■ ACTION ITEM
Return the data below in full, exactly as it stands.

■ EXERCISE INPUTS
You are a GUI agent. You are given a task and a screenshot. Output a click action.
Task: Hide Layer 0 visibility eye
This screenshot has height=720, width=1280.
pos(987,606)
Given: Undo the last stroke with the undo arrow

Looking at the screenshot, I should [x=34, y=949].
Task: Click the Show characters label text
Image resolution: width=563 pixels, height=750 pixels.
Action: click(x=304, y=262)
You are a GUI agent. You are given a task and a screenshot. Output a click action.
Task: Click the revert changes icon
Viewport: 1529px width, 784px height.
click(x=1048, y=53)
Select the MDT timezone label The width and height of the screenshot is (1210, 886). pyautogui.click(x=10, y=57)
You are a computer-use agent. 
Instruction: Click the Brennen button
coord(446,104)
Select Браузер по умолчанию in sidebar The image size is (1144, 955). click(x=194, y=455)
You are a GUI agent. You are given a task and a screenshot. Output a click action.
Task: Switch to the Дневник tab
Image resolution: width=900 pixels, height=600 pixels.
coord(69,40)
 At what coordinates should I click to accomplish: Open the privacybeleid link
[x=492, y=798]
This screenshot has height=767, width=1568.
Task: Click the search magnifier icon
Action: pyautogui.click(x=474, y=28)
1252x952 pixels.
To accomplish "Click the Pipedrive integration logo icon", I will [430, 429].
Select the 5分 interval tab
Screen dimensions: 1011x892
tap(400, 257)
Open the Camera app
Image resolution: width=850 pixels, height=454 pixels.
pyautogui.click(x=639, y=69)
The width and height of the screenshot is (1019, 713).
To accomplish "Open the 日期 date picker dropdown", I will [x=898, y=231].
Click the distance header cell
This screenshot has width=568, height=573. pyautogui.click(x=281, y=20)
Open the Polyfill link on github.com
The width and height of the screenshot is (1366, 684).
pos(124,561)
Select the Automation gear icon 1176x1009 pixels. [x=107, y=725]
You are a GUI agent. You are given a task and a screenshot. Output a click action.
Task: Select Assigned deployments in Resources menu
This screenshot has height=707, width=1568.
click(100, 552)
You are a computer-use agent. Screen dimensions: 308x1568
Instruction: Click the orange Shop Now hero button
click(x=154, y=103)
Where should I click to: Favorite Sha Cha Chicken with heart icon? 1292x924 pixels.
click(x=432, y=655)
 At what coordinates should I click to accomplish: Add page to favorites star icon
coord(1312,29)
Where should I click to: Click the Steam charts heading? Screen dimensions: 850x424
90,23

■ ANSWER TO THE EXERCISE
You are a GUI agent. You are given a task and a screenshot. Output a click action.
Task: Hide Layer 0 visibility eye
This screenshot has height=720, width=1280.
pos(987,606)
Given: Undo the last stroke with the undo arrow

Looking at the screenshot, I should [x=34, y=949].
Task: Click the Show characters label text
Image resolution: width=563 pixels, height=750 pixels.
Action: click(x=304, y=262)
You are a GUI agent. You are given a task and a screenshot. Output a click action.
Task: Click the revert changes icon
Viewport: 1529px width, 784px height.
click(x=1048, y=53)
Select the MDT timezone label The width and height of the screenshot is (1210, 886). pyautogui.click(x=10, y=57)
You are a computer-use agent. 
Instruction: Click the Brennen button
coord(446,104)
Select Браузер по умолчанию in sidebar The image size is (1144, 955). click(x=194, y=455)
You are a GUI agent. You are given a task and a screenshot. Output a click action.
Task: Switch to the Дневник tab
Image resolution: width=900 pixels, height=600 pixels.
coord(69,40)
 At what coordinates should I click to accomplish: Open the privacybeleid link
[x=492, y=798]
This screenshot has height=767, width=1568.
Task: Click the search magnifier icon
Action: pyautogui.click(x=474, y=28)
1252x952 pixels.
To accomplish "Click the Pipedrive integration logo icon", I will [430, 429].
Select the 5分 interval tab
Screen dimensions: 1011x892
tap(400, 257)
Open the Camera app
Image resolution: width=850 pixels, height=454 pixels.
pyautogui.click(x=639, y=69)
The width and height of the screenshot is (1019, 713).
To accomplish "Open the 日期 date picker dropdown", I will [x=898, y=231].
Click the distance header cell
This screenshot has width=568, height=573. pyautogui.click(x=281, y=20)
Open the Polyfill link on github.com
The width and height of the screenshot is (1366, 684).
pos(124,561)
Select the Automation gear icon 1176x1009 pixels. [x=107, y=725]
You are a GUI agent. You are given a task and a screenshot. Output a click action.
Task: Select Assigned deployments in Resources menu
This screenshot has height=707, width=1568.
click(100, 552)
You are a computer-use agent. Screen dimensions: 308x1568
Instruction: Click the orange Shop Now hero button
click(x=154, y=103)
Where should I click to: Favorite Sha Cha Chicken with heart icon? 1292x924 pixels.
click(x=432, y=655)
 At what coordinates should I click to accomplish: Add page to favorites star icon
coord(1312,29)
Where should I click to: Click the Steam charts heading? Screen dimensions: 850x424
90,23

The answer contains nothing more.